### ZADANIA
[A] Powtórz dosłownie odcinek fragmentu o Fatimie od „Przeżyłem tutaj już” do „figurą Matki Bożej.” włącznie.
[B] Wymień wszystkie części, z których według fragmentu o Fatimie składa się Nabożeństwo Fatimskie.
[C] Dokończ fragment o Fatimie, pisząc jego dalszą część od ostatniego zdania.

Przeżyłem tutaj już wiele poranków, wiele południ przy słonecznym skwarze. Pośrodku stada owieczek, baranków skakałem z nimi na wyścigi, w parze strojąc swą głowę czapką z leśnych wianków, które od siostry odbierałem w darze. Jestem weselem gór, lilią doliny, co się rozciąga tuż koło Fatimy. Matka Najświętsza wybiera pastusze, do rozmów dzieci, bo to są istoty podatne na to, nieskażone dusze. Niewinne, czyste i pełne prostoty.
13 lipca 2017 roku w naszej parafii czciciele Maryi spotkali się na kolejnym Nabożeństwie Fatimskim, na które składają się Msza św. z kazaniem, Modlitwy Fatimskie, Różaniec pokutny i procesja z figurą Matki Bożej.

### DOSTARCZONE DANE
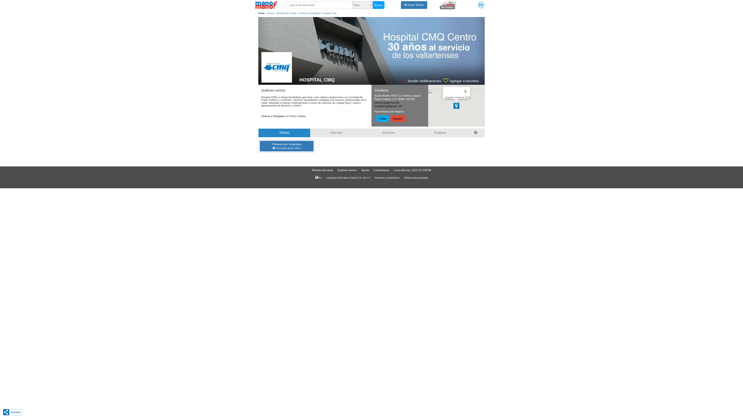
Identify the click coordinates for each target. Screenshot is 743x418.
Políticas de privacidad (416, 177)
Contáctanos (381, 170)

### ODPOWIEDZI
[A]
Przeżyłem tutaj już wiele poranków, wiele południ przy słonecznym skwarze. Pośrodku stada owieczek, baranków skakałem z nimi na wyścigi, w parze strojąc swą głowę czapką z leśnych wianków, które od siostry odbierałem w darze. Jestem weselem gór, lilią doliny, co się rozciąga tuż koło Fatimy. Matka Najświętsza wybiera pastusze, do rozmów dzieci, bo to są istoty podatne na to, nieskażone dusze. Niewinne, czyste i pełne prostoty.
13 lipca 2017 roku w naszej parafii czciciele Maryi spotkali się na kolejnym Nabożeństwie Fatimskim, na które składają się Msza św. z kazaniem, Modlitwy Fatimskie, Różaniec pokutny i procesja z figurą Matki Bożej.

[B]
- Msza św. z kazaniem
- Modlitwy Fatimskie
- Różaniec pokutny
- procesja z figurą Matki Bożej

[C]
Różaniec – modlitwa z Maryją w samym sercu Kościoła, modlitwa obejmująca tajemnicę naszego zbawienia, modlitwa mająca moc wyzwalania, potężna broń w walce z mocami ciemności. "Odmawiajcie różaniec i czyńcie pokutę" to polecenie Matki Bożej z Fatimy, skierowane poprzez trójkę małych dzieci do ludzkości. Jakże potężna jest moc tej modlitwy! Jakże ważna to modlitwa. Przecież tej właśnie modlitwie Ojciec Święty Jan Paweł II poświęcił swój list apostolski „Rosarium Virginis Mariae”i napisał w nim takie między innymi słowa: Różaniec towarzyszył mi w chwilach radości i doświadczenia. Jest to modlitwa przedziwna w swej prostocie i głębi zarazem. A kiedy przybył do Fatimy 13 maja 1982 roku w rocznicę zamachu po to, aby dziękować Matce za ocalenie życia powiedział: Matka Boża Fatimska wskazuje na różaniec, który słusznie określa się mianem "modlitwy Maryi", modlitwy, w której czuje się Ona z nami w szczególny sposób zjednoczona. Ona sama modli się z nami.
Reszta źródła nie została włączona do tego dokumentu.